Marcel Winatschek

Recent Records

The Weeknd’s House of Balloons is authentic R&B, the kind that doesn’t dress up what it’s about. Abel Tesfaye knows the music is there to make you feel what you’re already feeling, and he’s efficient about it—just voice and beat and whatever you’re thinking about someone specific.

Katy B’s debut is half great, half filler. The dubstep-influenced tracks have something real going on, all space and air, but then it settles into the same generic pop everyone’s making. You want more from her. She’s got something, just hasn’t figured out what to do with it yet.

tUnE-yArDs requires a certain amount of embracing weirdness. Merrill Garbus doesn’t make easy music—it’s experimental and off-kilter, chilly in a way pop usually isn’t. If you can sit with something that deliberately strange, she’ll take you somewhere actual.

Frank Ocean is floating around the Odd Future scene through Tyler, the Creator, but he’s got soul that most people don’t even aim for.
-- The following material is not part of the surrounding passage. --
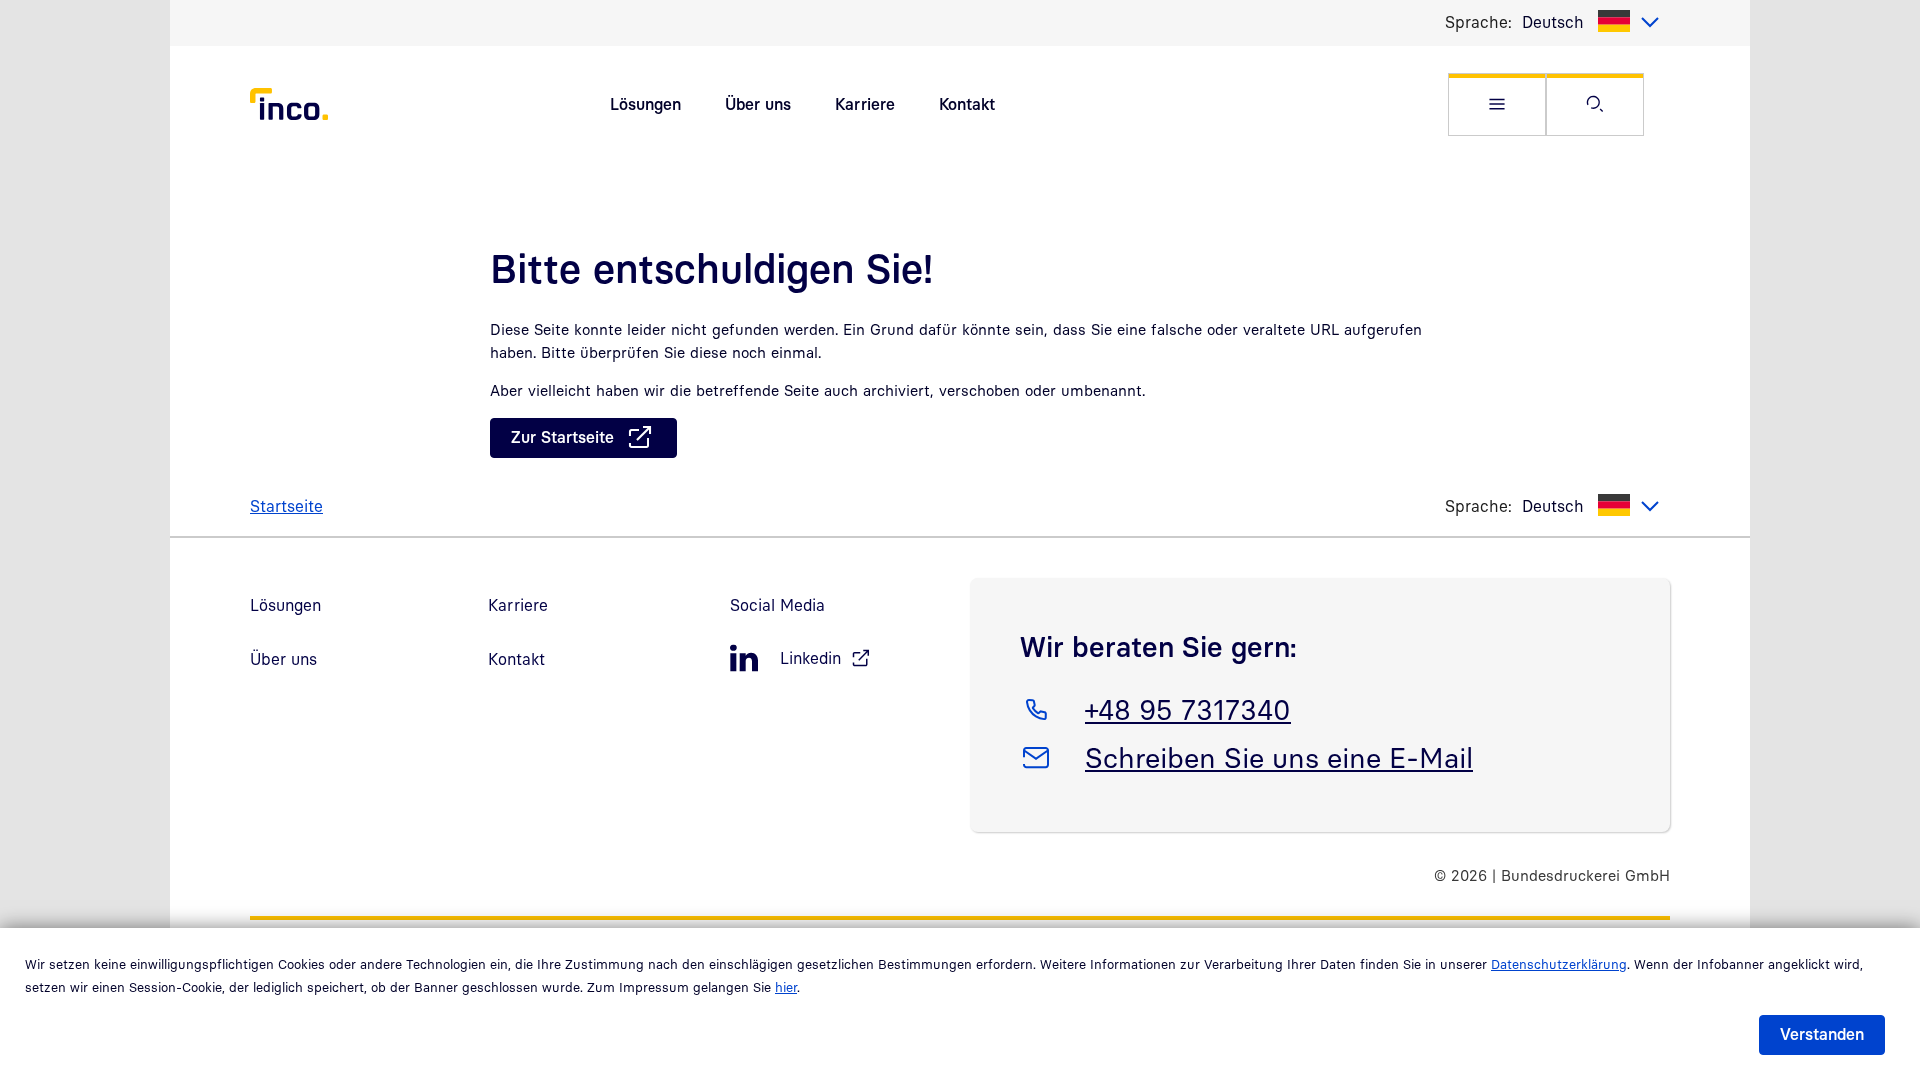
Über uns (758, 104)
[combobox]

His label signed him and then ghosted him, which is beyond stupid, but you can feel it in his music—not anger exactly, just complete defiance. He doesn’t need them and he knows it.

The Beastie Boys came back like they’d never stopped, which is both incredible and kind of crazy to think about. Hot Sauce Committee Part 2 opens into this early-80s New York thing and it actually works. They can still make everyone else in the genre look like they’re trying too hard.

Snoop’s been doing this forever—this is his eleventh album—and you can hear it. The Doggystyle thing is decades gone. Everything’s slicker now, more produced, more 2011. But Snoop hasn’t changed, which might actually be the whole point. The voice is still there. Everything else moves around it.